**Try it:** The answer should consist solely of the lines from the first one below through the line containing "The width and height of the screenshot is (435, 232).", copied exactly.

### Entries supplied

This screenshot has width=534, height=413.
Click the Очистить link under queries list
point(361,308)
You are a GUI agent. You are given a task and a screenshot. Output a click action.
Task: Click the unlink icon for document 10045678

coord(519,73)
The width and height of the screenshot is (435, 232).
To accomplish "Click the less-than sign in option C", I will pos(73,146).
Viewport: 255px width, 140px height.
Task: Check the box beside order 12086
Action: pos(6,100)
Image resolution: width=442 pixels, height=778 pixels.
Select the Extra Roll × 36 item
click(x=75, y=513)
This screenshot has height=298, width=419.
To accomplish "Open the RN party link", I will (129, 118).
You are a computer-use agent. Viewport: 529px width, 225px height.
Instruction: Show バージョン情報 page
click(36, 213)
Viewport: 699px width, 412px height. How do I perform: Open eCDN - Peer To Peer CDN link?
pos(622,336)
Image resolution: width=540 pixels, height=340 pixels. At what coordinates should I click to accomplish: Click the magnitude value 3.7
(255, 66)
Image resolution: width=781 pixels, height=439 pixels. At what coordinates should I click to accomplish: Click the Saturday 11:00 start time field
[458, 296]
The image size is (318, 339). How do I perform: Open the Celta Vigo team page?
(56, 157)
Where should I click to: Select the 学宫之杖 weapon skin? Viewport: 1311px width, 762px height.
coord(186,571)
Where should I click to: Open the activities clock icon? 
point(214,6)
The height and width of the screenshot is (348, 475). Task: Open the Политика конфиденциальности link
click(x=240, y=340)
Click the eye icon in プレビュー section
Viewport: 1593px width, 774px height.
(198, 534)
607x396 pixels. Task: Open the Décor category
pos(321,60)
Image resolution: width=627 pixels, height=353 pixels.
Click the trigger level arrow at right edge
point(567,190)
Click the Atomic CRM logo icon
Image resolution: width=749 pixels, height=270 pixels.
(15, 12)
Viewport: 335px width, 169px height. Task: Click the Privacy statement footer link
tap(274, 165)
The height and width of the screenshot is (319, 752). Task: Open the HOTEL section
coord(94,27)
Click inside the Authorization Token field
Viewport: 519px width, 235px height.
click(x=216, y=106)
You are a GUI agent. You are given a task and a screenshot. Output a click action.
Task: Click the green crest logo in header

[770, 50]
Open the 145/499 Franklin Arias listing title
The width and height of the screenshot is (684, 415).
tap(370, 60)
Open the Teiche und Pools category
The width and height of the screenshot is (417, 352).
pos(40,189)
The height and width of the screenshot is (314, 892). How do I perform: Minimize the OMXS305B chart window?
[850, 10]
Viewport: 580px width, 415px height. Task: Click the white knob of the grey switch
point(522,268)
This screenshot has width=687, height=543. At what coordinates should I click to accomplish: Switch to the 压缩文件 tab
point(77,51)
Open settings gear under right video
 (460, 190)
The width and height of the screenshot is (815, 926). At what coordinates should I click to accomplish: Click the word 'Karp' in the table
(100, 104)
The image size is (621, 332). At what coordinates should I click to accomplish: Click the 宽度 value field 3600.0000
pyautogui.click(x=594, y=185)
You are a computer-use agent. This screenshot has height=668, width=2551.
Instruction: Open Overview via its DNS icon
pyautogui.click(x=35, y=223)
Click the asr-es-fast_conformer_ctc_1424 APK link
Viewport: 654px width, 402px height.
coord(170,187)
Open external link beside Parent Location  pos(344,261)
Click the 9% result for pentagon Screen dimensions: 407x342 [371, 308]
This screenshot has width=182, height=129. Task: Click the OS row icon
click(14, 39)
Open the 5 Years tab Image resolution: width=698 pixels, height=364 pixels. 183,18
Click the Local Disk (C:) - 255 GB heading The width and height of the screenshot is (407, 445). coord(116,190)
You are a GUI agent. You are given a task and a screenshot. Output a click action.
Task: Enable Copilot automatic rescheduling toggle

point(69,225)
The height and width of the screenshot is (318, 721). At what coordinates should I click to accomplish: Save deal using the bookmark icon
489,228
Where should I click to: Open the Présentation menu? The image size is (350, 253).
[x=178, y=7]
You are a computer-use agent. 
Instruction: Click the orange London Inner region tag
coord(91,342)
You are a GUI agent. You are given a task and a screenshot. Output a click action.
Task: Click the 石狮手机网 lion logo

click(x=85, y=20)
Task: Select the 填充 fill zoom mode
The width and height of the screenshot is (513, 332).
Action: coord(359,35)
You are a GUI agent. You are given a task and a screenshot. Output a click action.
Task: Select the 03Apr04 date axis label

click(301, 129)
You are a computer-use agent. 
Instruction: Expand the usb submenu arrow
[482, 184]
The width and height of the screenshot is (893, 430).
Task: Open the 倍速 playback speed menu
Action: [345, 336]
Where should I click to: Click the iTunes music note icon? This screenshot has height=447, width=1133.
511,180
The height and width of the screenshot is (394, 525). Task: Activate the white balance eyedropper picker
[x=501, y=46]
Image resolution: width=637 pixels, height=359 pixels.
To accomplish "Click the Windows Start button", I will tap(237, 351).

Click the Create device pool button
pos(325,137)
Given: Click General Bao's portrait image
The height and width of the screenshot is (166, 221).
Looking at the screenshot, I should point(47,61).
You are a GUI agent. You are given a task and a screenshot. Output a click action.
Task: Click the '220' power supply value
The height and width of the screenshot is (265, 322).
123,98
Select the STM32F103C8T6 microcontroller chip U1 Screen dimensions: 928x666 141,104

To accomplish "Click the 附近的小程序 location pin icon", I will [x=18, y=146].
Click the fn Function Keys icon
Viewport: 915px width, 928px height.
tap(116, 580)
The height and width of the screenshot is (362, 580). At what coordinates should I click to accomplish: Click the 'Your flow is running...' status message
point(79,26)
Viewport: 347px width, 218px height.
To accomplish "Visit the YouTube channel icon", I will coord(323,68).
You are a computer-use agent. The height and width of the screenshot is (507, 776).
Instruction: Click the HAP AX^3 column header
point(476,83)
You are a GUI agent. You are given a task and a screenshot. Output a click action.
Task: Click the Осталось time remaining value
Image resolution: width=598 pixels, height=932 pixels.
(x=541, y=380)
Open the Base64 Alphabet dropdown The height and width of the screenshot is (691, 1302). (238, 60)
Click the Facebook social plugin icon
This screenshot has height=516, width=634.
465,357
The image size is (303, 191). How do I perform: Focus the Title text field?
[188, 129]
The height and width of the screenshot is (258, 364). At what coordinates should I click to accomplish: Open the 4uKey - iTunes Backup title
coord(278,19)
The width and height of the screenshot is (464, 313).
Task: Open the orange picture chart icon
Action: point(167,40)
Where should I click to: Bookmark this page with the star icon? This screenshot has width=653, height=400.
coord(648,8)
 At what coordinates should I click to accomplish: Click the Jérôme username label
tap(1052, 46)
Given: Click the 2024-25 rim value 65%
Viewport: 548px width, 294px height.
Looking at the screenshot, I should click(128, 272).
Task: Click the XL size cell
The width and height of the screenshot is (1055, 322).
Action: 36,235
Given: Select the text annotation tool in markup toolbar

######

**Answer:**
This screenshot has width=534, height=413.
Click the Очистить link under queries list
point(361,308)
You are a GUI agent. You are given a task and a screenshot. Output a click action.
Task: Click the unlink icon for document 10045678

coord(519,73)
The width and height of the screenshot is (435, 232).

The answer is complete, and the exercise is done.